Sex stuff aside, as the article suggests, it’s more about cultural snobbery and intended perception. There are books they tell us, that we should read. If they are too ‘difficult’, most of us will not read them, although we might buy them and leave them lying around for intellectual validation. And by difficult, I mean academic and dull. People can grasp complex ideas if they are explained well. There are books of fiction we ‘should’ read, according to the middlebrow newspapers; some of which I have enjoyed, some not tried, some I would avoid. It was always amusing to see what people were reading on the tube in those pre-kindle days; you could observe trends, and admire men based on their book choices
I’m a terrible book worm and always have been, often caught reading by lamplight after lights out in my childhood. And an avid reader of both what would be perceived as good and bad books. Or trash and serious. I like both, as long as the ‘trash’ is written well and above average for the genre. I have read so much, yet only skimmed the surface of all the good things to read.
This picture is of the stack of books next to my bed; only a few started and unread, the rest old faithful comfort reads, or recent discoveries, finished but not moved. It’s a genuine picture, not doctored for the internet!
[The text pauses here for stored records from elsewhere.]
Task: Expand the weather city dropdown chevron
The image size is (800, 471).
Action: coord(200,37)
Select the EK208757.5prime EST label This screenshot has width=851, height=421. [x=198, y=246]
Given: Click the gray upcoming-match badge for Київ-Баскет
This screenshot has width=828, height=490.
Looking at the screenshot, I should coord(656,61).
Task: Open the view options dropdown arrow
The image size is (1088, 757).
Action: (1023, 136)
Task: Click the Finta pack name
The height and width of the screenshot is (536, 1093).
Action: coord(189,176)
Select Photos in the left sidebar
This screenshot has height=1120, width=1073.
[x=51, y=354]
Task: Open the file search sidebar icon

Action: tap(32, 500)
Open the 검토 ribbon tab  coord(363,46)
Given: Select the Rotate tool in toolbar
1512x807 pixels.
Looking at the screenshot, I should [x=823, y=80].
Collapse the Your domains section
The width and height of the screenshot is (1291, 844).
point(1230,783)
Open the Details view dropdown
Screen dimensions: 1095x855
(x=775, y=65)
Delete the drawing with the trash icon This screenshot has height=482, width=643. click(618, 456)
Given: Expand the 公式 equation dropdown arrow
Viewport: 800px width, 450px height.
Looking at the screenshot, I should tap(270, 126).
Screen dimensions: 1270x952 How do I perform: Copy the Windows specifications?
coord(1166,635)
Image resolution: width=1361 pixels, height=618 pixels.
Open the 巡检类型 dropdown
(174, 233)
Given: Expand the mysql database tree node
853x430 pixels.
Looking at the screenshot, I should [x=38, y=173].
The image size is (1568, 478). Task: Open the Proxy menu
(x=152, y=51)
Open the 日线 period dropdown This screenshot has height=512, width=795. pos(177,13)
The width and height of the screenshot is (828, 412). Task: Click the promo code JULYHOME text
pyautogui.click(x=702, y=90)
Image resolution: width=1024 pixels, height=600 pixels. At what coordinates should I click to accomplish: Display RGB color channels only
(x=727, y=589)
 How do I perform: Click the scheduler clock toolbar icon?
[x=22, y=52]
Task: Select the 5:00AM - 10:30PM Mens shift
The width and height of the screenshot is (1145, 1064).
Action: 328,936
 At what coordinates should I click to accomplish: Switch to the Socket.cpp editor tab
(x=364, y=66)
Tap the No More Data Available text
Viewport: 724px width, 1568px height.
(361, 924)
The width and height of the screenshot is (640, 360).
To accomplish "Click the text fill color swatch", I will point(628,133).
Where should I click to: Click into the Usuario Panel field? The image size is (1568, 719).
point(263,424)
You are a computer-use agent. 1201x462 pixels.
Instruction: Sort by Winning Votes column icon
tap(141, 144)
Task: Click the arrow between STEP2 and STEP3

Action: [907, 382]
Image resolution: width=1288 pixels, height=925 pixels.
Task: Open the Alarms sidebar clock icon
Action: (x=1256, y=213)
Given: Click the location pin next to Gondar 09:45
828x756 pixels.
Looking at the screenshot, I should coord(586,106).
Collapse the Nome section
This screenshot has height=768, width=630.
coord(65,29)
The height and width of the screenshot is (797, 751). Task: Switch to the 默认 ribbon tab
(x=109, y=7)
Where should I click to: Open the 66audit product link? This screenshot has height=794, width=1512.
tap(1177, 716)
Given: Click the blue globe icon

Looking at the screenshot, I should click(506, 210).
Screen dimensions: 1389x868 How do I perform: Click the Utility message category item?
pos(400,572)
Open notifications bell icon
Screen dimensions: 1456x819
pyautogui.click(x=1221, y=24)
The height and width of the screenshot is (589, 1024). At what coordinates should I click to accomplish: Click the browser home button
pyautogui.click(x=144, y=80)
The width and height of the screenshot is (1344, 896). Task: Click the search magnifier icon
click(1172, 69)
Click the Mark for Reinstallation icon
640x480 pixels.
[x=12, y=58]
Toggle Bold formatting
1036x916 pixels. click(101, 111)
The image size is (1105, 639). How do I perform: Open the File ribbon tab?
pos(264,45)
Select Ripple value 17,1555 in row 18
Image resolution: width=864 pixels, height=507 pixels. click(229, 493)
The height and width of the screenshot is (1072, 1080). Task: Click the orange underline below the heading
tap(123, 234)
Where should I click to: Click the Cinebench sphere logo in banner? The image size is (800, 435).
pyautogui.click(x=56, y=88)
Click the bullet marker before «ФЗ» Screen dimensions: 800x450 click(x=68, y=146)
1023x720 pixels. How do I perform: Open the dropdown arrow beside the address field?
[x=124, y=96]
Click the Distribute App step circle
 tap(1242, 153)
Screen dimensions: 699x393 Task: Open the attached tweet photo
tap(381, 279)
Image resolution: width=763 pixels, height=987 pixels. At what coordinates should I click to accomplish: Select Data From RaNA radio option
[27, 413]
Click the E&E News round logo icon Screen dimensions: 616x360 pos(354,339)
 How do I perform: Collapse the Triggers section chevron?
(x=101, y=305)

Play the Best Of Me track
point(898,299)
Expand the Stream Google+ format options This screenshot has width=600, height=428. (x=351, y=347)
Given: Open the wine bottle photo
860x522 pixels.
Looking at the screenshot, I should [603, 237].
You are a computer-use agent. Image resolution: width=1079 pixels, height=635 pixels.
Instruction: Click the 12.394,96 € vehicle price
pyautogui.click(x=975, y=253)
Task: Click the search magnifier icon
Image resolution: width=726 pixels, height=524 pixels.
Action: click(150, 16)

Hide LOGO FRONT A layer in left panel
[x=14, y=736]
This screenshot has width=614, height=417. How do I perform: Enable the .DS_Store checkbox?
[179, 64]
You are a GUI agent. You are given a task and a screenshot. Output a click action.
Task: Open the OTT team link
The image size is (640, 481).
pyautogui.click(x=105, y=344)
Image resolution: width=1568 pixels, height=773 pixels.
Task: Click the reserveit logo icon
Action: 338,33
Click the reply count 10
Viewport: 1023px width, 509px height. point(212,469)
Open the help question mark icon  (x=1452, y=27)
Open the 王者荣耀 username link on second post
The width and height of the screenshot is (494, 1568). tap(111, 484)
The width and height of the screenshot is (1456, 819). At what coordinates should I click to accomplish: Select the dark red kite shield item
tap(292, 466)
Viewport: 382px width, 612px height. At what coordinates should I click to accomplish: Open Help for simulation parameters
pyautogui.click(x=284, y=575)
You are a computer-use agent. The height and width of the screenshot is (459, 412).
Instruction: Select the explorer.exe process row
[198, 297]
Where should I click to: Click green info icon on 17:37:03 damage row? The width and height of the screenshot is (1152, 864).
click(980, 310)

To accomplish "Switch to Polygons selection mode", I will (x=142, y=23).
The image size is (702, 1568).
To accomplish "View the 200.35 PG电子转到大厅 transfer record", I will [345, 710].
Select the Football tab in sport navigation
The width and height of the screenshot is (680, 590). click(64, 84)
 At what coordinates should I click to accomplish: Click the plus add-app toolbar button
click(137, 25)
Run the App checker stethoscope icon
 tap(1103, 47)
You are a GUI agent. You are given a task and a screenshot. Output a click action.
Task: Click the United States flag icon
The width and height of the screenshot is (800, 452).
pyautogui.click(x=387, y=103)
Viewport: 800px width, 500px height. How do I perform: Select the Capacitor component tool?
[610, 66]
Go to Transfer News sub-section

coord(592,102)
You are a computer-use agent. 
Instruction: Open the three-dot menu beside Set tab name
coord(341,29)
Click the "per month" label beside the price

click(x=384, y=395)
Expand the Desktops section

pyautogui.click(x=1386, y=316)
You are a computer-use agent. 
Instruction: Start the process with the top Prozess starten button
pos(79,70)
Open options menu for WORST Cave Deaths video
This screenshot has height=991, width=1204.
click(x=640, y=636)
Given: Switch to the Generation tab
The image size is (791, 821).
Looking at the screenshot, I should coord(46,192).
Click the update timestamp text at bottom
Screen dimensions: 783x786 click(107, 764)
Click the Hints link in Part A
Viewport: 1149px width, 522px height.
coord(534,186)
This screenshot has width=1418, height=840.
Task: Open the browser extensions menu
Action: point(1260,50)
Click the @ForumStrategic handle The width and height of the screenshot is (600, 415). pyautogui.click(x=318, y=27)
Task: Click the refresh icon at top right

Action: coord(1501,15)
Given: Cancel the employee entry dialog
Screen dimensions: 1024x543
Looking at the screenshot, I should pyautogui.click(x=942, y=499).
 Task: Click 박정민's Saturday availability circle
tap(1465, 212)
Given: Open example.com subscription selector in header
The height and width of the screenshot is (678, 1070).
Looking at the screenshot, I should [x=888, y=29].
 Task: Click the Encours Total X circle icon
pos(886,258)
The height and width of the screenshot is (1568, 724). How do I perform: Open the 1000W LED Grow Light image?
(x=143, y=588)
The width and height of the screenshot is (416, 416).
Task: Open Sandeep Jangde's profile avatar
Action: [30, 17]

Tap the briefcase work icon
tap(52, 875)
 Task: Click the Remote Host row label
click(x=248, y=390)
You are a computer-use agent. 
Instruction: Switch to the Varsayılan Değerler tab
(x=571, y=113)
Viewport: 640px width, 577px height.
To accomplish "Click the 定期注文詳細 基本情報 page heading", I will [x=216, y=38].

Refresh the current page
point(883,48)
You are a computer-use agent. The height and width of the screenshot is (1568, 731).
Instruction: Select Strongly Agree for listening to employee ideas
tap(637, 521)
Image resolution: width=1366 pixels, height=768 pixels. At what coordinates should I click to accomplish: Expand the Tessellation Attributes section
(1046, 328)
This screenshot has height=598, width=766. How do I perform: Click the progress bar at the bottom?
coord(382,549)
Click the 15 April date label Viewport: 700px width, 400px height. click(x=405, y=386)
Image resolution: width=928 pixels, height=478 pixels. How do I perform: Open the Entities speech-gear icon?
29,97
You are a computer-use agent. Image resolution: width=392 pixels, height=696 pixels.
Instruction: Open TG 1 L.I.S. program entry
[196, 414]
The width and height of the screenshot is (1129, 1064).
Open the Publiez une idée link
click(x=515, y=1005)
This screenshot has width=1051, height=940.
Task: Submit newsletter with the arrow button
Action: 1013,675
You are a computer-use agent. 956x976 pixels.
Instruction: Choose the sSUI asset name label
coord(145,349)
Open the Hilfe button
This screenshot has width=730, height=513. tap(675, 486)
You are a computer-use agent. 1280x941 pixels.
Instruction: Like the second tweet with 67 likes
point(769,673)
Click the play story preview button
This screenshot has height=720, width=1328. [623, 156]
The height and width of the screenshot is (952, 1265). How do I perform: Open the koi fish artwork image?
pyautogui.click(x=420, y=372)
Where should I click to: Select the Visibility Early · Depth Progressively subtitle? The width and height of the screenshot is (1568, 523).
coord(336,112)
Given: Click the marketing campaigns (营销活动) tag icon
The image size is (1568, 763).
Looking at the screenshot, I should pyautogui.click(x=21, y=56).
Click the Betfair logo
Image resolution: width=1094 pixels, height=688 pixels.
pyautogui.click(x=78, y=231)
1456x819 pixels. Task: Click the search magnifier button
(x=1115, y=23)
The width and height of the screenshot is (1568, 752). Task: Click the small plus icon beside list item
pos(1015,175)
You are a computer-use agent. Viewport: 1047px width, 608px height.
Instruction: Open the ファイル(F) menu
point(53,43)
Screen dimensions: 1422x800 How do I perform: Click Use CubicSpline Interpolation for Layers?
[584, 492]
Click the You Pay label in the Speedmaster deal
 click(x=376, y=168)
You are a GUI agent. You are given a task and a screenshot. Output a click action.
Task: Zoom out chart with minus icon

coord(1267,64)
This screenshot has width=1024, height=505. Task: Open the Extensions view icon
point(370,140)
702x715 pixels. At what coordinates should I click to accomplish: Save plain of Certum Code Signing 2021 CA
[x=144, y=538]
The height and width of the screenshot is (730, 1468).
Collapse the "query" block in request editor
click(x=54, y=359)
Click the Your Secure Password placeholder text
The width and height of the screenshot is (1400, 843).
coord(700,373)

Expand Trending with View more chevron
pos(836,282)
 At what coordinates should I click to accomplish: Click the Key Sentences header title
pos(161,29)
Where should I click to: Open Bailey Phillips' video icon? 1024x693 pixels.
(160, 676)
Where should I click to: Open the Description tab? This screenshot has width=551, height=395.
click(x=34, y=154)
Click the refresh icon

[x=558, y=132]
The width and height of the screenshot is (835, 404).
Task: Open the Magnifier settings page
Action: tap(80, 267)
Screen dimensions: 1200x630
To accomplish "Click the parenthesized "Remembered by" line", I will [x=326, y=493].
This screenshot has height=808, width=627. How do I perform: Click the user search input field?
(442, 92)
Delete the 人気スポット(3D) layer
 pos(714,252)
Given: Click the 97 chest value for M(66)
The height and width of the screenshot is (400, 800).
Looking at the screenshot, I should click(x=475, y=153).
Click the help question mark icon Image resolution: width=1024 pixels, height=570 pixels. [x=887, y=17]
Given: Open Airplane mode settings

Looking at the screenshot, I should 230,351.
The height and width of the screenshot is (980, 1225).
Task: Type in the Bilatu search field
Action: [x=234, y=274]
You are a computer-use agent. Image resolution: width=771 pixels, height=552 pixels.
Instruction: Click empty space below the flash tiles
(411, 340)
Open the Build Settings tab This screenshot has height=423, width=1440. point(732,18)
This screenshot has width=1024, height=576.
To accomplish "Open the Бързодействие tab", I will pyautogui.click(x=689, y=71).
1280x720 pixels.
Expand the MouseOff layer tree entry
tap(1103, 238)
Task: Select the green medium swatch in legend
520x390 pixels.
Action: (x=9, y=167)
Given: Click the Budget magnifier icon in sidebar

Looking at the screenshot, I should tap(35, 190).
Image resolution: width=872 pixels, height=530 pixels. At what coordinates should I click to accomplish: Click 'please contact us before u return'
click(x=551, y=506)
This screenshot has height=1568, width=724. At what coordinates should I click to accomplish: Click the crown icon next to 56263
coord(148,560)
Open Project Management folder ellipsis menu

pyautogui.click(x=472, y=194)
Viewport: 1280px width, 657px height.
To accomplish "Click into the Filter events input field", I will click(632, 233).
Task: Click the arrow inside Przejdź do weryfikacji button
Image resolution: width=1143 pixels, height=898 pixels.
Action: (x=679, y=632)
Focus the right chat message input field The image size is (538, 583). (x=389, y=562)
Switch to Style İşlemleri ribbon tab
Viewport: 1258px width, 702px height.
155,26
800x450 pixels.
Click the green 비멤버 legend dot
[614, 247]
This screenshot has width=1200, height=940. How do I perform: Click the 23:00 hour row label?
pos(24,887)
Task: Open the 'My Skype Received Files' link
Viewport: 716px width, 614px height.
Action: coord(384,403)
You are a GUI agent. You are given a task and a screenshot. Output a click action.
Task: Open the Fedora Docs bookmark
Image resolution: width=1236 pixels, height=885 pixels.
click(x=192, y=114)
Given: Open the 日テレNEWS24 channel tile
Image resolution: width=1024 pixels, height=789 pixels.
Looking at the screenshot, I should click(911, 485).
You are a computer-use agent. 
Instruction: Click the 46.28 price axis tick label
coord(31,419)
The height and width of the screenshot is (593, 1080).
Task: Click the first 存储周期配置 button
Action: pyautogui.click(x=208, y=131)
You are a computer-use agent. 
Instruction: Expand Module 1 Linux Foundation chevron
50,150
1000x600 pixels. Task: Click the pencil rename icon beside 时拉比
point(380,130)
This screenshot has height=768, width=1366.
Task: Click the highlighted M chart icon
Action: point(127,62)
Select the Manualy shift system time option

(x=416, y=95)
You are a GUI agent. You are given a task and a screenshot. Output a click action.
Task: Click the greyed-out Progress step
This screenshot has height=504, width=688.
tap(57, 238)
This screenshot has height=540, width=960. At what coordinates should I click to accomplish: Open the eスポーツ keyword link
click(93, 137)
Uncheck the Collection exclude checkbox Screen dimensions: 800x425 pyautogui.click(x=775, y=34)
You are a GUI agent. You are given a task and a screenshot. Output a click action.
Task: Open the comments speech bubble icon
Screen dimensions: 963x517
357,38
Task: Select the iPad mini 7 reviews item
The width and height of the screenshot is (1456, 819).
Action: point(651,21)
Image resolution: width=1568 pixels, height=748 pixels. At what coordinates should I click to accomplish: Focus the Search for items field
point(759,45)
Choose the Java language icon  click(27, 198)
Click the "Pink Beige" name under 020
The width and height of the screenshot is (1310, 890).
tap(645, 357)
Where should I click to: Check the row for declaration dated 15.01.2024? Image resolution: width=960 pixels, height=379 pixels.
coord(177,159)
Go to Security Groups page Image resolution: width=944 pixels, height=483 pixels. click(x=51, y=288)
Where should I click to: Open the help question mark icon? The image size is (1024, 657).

I am ridiculously untidy; there are other books along the top shelf of the bed too. I would never consider a day spent doing nothing but reading, as a wasted day. There is a flat full of books, sometimes purged, but always renewed. The Kindle has helped space-wise, and I mainly restrict the buying of physical books now to favourite authors, or special offers on books that look beautiful, or those that I suspect I will love and want to physically thumb.
eBooks are brilliant, take up no room, and allow for the relatively private indulgence of all things deviant and indulgently us. But they can never replace the thrill of the first crack in the spine of a thick book, that you know will become a favourite. Pressing a button is not the same as turning pages. The smell of books, old and new is lost.
Nostalgia aside, the kindle has much to recommend it, not least the variety of reading options you can have for the size of a wallet. And the privacy element as mentioned before. My kindle is stuffed full of ‘good’ things that l like to dip in and out of: essays by David Foster Wallace, David Sedaris and Norah Ephron. Modern novelists like Sarah Waters and Ali Smith. So far, so happy to show the book on the train. Psychological stuff like Oliver Burkeman and Brene Brown. A bit self improvementy, but still okay…then hmmm, slightly overgrown teenager stuff in the shape of Philip Pullman.
But then, more embarrassingly, things like Jilly Cooper, Shirley Conran (Lace!) and Marian Keyes. Stuff that is funny and downright escapist enjoyment. It’s terrible to admit that I would be embarrassed to sit with one of them in book form. Books like that are my guilty pleasure and take me back to my early teens and reading third hand, the books our neighbour lent my mother. Writers such as Jackie Collins, Judith Krantz, Barbara Taylor Bradford. I used to love the excessive travel to glamorous locations, the feisty heroines and the descriptions of sex, which I hadn’t come close to yet. Stirring stuff.
So, it’s late, what’s my point? Well, never mind if it’s a paperback, an ebook or a library book, just don’t forget to read a book, as many different ones as you can. Yes, there is time. It’s called turn off the fucking TV and read a good book time.